Los consumidores podrían enfrentar aumentos en productos de uso cotidiano si las empresas trasladan los costos de cumplimiento a los precios finales. Además, organizaciones críticas han señalado que la ley no necesariamente reducirá de inmediato las tarifas de recolección de basura y reciclaje para los hogares.
Para las empresas, la adaptación exigirá las siguientes acciones:
- Auditar materiales y proveedores.
- Identificar qué envases están cubiertos por la ley.
- Evaluar alternativas reciclables, compostables o reutilizables.
- Rediseñar empaques para cumplir con criterios de reciclabilidad.
- Revisar contratos con distribuidores y socios comerciales.
- Documentar trazabilidad y volúmenes colocados en el mercado.
- Dar seguimiento a exenciones, permisos y posibles litigios.
Mientras tanto, se sabe que aplicación plena de la regulación comenzará de manera gradual, pero la entrada en vigor de las reglas permanentes ya obliga a las empresas a prepararse con anticipación.
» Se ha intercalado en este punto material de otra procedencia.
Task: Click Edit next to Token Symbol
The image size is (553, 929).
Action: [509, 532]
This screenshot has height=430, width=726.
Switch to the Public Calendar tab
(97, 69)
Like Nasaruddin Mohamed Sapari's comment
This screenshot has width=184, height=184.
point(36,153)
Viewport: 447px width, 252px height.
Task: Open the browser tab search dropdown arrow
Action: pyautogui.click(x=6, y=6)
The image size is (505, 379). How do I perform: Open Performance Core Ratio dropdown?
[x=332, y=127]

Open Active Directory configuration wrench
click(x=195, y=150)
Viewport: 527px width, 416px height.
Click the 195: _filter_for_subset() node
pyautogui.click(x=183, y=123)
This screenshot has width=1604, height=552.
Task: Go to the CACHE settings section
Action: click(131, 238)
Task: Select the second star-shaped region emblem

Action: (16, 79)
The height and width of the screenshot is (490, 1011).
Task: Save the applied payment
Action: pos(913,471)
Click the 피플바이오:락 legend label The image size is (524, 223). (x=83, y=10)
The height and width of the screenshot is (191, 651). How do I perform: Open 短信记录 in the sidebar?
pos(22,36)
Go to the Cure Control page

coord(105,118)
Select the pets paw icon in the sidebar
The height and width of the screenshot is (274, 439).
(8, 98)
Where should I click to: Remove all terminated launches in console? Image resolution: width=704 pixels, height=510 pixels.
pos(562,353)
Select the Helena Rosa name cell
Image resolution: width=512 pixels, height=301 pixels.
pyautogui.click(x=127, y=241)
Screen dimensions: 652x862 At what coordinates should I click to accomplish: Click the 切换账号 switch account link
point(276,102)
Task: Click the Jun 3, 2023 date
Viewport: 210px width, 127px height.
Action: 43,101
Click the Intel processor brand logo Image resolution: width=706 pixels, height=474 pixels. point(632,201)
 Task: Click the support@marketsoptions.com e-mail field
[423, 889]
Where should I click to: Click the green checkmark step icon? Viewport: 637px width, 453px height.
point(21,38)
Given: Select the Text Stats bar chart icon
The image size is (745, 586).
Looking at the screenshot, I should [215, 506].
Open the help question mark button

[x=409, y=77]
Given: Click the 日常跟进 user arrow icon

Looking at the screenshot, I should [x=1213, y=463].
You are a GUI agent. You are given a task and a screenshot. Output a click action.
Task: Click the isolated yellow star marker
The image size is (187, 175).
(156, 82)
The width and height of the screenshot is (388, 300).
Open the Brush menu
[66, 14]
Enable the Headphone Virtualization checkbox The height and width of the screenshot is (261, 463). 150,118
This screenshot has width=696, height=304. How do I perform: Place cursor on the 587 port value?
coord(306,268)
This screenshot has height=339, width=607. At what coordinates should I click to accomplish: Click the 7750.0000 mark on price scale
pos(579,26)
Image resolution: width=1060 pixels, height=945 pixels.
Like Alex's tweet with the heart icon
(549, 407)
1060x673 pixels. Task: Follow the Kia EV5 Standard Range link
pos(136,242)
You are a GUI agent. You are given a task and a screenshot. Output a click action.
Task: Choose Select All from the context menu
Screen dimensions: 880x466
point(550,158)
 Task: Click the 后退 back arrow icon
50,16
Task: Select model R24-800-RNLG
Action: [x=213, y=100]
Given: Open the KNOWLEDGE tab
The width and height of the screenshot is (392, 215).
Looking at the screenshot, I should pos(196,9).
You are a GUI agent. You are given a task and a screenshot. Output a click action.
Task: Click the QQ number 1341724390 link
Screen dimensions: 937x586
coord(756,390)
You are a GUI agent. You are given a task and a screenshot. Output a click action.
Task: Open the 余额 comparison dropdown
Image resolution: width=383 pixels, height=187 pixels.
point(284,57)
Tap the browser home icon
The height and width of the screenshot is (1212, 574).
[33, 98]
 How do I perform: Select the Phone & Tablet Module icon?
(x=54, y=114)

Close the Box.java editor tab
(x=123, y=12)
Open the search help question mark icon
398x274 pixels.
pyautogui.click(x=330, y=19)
California marca el rumbo regulatorio en Estados Unidos
La SB 54 forma parte de una tendencia más amplia en Estados Unidos hacia leyes de responsabilidad extendida del productor para envases. Estados como Maine, Colorado, Minnesota, Maryland y Washington han avanzado con regulaciones similares, aunque varias enfrentan resistencias políticas, legales o empresariales.
El caso de California es especialmente relevante por el tamaño de su mercado y por su influencia regulatoria. Las decisiones adoptadas en el estado suelen convertirse en referencia para otros territorios, por lo que fabricantes y marcas nacionales podrían optar por rediseñar sus envases con estándares más amplios, en lugar de crear soluciones específicas sólo para California.
Para la industria del plástico, el mensaje es claro: la regulación de envases ya no se limita a prohibiciones puntuales. El nuevo enfoque apunta a rediseñar la responsabilidad económica, ambiental y operativa de todo el ciclo de vida del empaque.